Really? I'm pretty sure major media outlets will pretty soon run out of opportunities to name and shame a select few individuals... assuming this article itself will not also be stricken from Google search results of course.

Additionally; it seems EU courts are often making sensible and nuanced decisions which in many cases dramatically improve the quality of life of those unfairly affected.

It does comes at some expense to enormous and massively profitable companies, but that's typically the kind of tradeoff the EU is better at making (depending on your definition of better of course.)


There's no real noticeable expense to this to these companies. The only real expense is to the people who will be unable to find specific information online in a format they expect. Thankfully, lots of other folks are reposting all the removed information to make it even more visible than it was before. Ironically, most of the 'unfairly affected' looking to have their previous misdeeds and criminal behavior forgotten will only be drawing international attention to it.

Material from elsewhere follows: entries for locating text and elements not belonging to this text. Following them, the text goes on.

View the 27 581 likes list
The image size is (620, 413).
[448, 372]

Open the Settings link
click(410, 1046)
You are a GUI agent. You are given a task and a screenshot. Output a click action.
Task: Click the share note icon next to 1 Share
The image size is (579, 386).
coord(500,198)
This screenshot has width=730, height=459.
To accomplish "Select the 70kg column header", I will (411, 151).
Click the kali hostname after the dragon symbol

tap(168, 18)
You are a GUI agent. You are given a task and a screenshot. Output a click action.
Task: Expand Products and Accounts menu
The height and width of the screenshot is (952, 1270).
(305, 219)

The problem is that this doesn't scale. Sure, people are sharing the information now, because it's part of a current story, but 2 years from now? And the party affected isn't an organisation with the reach of the Times?


The audience that is looking at these 'deleted Google listings' probably has very little overlap with the influential decision-makers in these peoples lives who Google his/her name before making said decision though.

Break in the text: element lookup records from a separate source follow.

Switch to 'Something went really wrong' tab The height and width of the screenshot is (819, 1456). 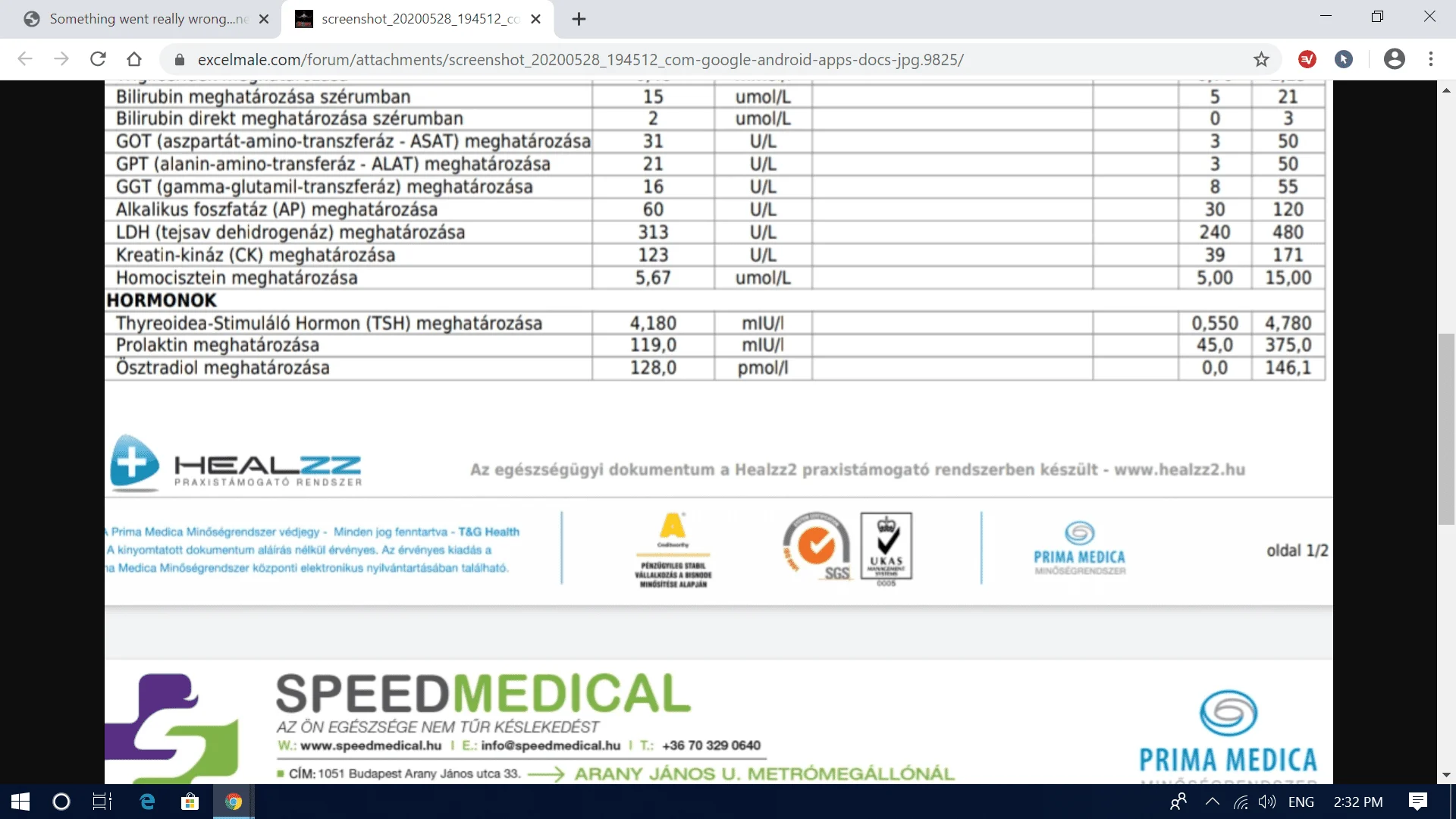pyautogui.click(x=144, y=19)
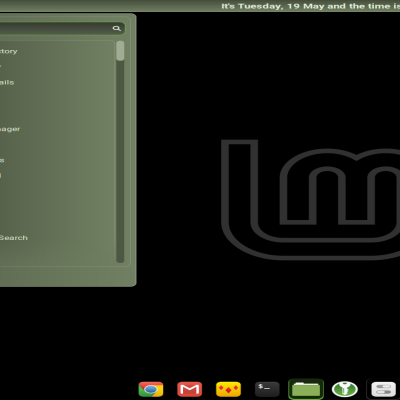Select the menu entry ending in "ager"
Viewport: 400px width, 400px height.
(10, 129)
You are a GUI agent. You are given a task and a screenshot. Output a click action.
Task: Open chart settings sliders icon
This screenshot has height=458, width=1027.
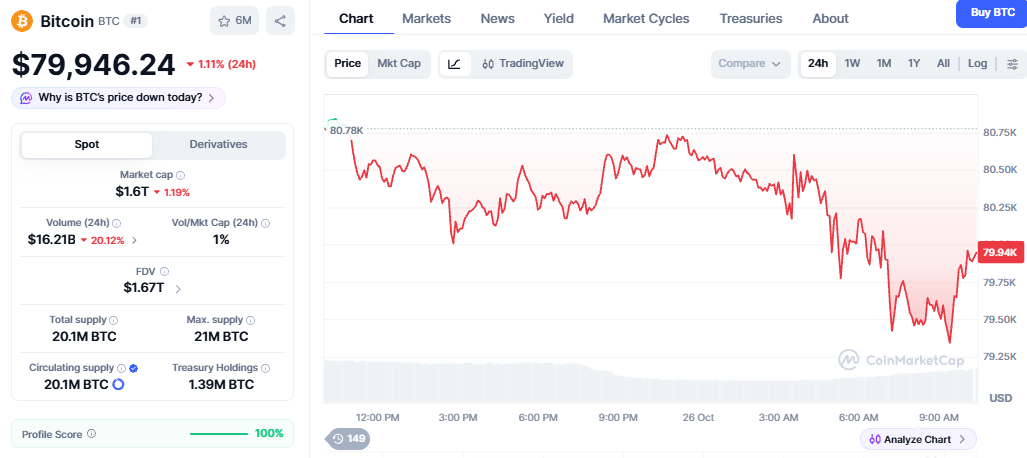coord(1013,64)
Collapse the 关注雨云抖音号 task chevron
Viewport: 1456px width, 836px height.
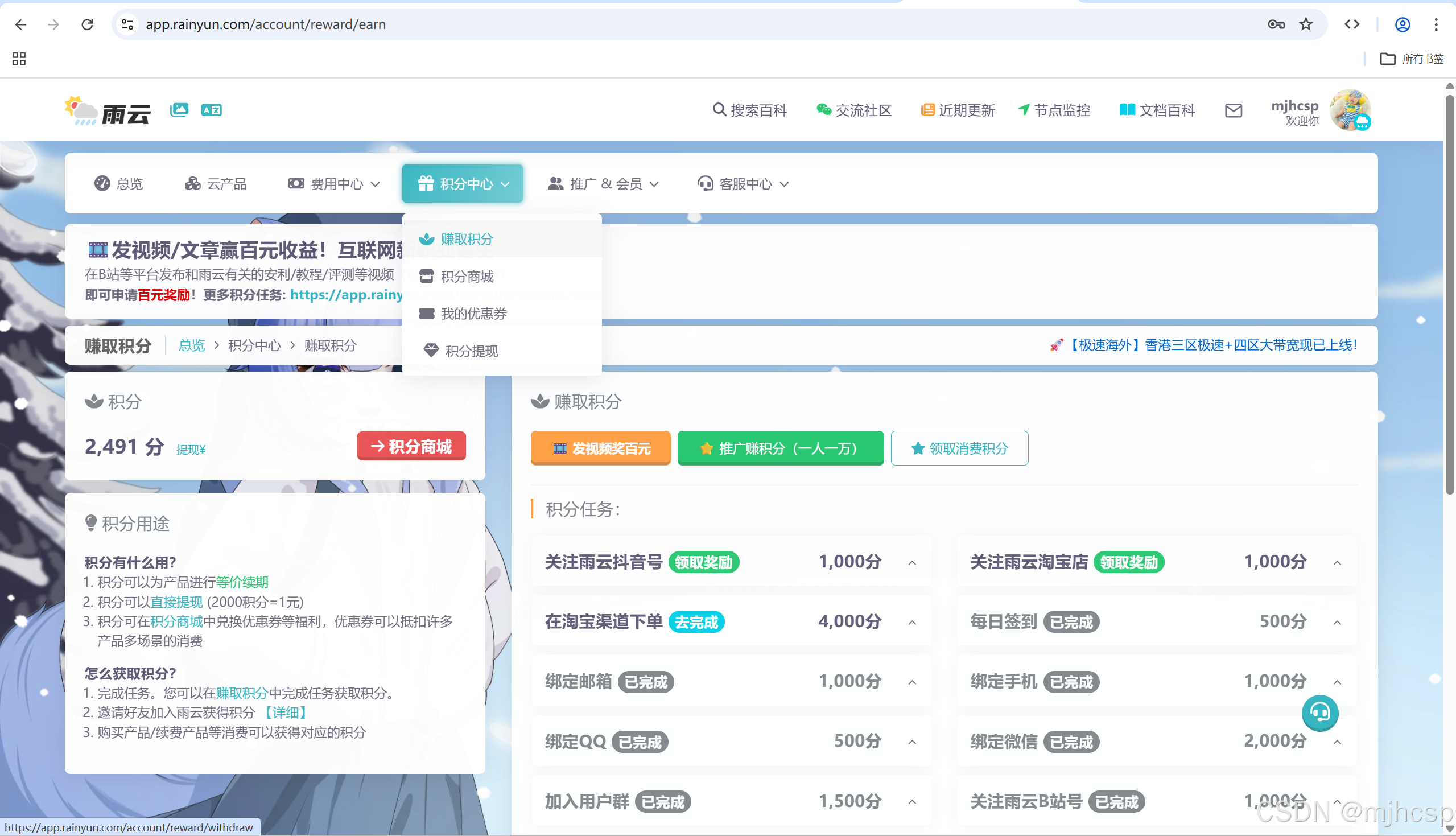tap(912, 563)
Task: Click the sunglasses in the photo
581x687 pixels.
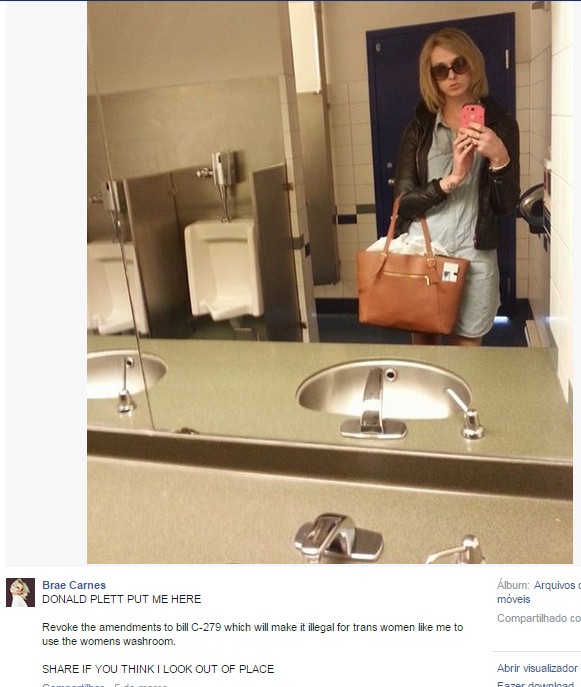Action: [x=450, y=70]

I don't think this policy is bad for the EU. Google will remove articles faster than publications can notice and report on their removal. Most EU citizens will not care enough to use non-EU Google sites on a regular basis.

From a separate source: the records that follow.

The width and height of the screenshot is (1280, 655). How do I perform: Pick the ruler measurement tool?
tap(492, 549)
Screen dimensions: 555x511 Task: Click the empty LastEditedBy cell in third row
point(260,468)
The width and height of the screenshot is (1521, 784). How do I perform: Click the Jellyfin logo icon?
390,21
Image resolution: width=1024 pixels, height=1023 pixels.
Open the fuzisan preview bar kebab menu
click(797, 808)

I don't follow, do your arguments make this kind of frivolous censorship any less ridiculous?


The censorship is frivolous but effective. I should have said "I don't think this policy is bad for the EU government."


Unlike in the United States, where freedom of expression is a fundamental right that supersedes other interests, Europe views an individual’s privacy and freedom of expression as almost equal rights.

Except everybody knows that the right privacy is not the reason. EUrocrats needed to use subterfuge as an opening salvo for the beginnings of censorship, so this is what they came up with.

But there's no surprise that NYT would give the EU the benefit of the doubt, since they tend to fawn all over whatever wacky EU policies are implemented anyway.


I'd need evidence for that claim.

The data protection directive was passed in 1995, almost two decades ago. Google didn't exist back then. That would have been the EU playing a very long game, not to mention requiring amazing precognitive powers.

On the merits of the case, the ECJ's judgement was about the narrowest judgement that was possible given the text of the directive.

The part of the judgement that created the issue we're looking at now was that the ECJ decided that Google was subject to jurisdiction of other EU member states for purposes of data protection if it did business there (e.g., by selling advertising there). While there are some tricky legal issues involved here, that was hardly an outrageous ruling, given the goals of the common market.

Suddenly Google couldn't hide behind the Irish courts anymore, but people with a complaint were able to bring suit in their own country.

You can make a good argument that the outdated data protection directive is in dire need of revision, but claims of subterfuge by EU bureaucrats are tinfoil hattery in this case.


as you can see, the naivety of the avg hn ready confirms the points you made by down voting. if they'd live in the eu or at least open their swollen-by-intellect minds, they'd see through the charade.

having said that, i also have an issue with your comment: everybody does NOT know.


Another user already replied to your parent so I won't repeat the argument but just a note: I downvoted him and I'm English, not everyone (or even most) in the EU think like you, and it's misleading to imply to Americans/others that we do.